## WHAT YOU WILL DO
Find every line in the records below that contains the word "section", and copy each such line.

## STUDY MATERIAL
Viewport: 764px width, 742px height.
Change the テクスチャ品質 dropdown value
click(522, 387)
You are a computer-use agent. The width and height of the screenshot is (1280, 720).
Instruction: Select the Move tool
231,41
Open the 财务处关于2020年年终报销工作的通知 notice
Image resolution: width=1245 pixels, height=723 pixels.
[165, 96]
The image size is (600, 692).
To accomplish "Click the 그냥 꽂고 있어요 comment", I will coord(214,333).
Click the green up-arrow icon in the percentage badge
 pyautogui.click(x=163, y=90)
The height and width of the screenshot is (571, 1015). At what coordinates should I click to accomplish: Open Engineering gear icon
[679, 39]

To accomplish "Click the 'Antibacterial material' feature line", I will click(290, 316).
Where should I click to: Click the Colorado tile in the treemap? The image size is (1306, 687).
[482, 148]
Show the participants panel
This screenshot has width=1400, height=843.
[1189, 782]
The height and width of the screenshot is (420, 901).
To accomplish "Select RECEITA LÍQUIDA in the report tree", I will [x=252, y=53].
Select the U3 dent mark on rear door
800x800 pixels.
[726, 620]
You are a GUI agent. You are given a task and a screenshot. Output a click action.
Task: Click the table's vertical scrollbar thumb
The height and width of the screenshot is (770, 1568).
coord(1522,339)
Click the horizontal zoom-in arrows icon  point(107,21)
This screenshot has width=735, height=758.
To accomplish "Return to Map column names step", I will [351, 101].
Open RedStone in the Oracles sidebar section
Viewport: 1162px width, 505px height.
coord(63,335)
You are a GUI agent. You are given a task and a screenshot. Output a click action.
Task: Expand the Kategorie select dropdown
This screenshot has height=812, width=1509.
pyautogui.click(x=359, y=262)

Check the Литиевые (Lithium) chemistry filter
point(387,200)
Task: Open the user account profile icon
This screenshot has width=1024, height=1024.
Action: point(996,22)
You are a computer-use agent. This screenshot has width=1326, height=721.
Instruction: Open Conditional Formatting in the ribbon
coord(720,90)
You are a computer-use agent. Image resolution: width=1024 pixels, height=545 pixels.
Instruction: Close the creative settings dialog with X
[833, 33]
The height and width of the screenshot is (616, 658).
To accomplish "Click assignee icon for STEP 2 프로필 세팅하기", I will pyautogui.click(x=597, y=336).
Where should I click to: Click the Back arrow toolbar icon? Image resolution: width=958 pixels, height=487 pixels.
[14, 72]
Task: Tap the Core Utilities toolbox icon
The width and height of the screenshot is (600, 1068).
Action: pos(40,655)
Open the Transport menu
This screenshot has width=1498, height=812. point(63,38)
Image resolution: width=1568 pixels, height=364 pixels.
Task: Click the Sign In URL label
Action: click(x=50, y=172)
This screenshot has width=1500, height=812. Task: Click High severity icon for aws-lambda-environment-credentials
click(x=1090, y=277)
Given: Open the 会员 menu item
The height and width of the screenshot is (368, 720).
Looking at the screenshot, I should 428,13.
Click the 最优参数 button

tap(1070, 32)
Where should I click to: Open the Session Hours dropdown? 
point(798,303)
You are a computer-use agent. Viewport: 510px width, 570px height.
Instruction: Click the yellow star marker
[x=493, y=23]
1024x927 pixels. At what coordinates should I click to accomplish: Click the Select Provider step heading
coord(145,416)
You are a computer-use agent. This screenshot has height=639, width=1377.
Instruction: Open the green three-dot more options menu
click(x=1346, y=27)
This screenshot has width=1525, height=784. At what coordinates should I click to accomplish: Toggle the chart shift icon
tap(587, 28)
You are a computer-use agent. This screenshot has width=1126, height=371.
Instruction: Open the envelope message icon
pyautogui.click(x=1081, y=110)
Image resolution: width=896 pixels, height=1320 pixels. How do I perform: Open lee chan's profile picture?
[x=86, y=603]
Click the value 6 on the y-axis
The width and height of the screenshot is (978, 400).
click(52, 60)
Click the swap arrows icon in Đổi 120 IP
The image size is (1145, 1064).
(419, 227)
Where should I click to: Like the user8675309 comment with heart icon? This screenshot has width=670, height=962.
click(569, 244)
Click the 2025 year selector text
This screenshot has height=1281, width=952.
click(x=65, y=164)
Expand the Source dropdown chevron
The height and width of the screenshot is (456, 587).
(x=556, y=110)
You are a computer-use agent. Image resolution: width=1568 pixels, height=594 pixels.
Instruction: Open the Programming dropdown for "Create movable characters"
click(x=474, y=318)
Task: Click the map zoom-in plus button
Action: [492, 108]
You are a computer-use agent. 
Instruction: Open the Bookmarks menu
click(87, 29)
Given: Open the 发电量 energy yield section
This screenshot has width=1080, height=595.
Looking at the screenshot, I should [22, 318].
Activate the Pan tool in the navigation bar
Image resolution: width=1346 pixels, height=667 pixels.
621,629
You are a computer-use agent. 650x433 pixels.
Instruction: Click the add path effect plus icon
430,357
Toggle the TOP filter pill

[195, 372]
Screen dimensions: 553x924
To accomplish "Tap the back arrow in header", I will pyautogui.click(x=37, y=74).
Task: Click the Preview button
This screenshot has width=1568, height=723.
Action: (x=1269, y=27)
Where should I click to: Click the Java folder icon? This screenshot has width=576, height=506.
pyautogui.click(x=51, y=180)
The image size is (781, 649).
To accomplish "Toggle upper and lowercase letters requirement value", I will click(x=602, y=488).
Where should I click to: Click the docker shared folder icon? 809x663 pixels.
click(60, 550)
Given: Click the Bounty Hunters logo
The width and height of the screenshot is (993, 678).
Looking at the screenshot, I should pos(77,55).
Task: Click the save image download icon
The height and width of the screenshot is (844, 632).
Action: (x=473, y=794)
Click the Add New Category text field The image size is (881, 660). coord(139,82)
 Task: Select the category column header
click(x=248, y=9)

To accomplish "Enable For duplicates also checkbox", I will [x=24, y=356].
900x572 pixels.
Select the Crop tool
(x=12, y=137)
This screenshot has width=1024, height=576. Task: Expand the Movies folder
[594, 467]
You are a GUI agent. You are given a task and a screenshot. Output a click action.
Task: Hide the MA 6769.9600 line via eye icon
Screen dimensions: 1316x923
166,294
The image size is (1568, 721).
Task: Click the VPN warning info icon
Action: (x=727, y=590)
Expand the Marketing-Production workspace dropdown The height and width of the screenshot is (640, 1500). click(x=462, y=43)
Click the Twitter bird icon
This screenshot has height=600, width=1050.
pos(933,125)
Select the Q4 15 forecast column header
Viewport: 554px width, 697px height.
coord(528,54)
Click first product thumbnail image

## ANSWER FOR THE TASK
Open RedStone in the Oracles sidebar section
Given: Open the 发电量 energy yield section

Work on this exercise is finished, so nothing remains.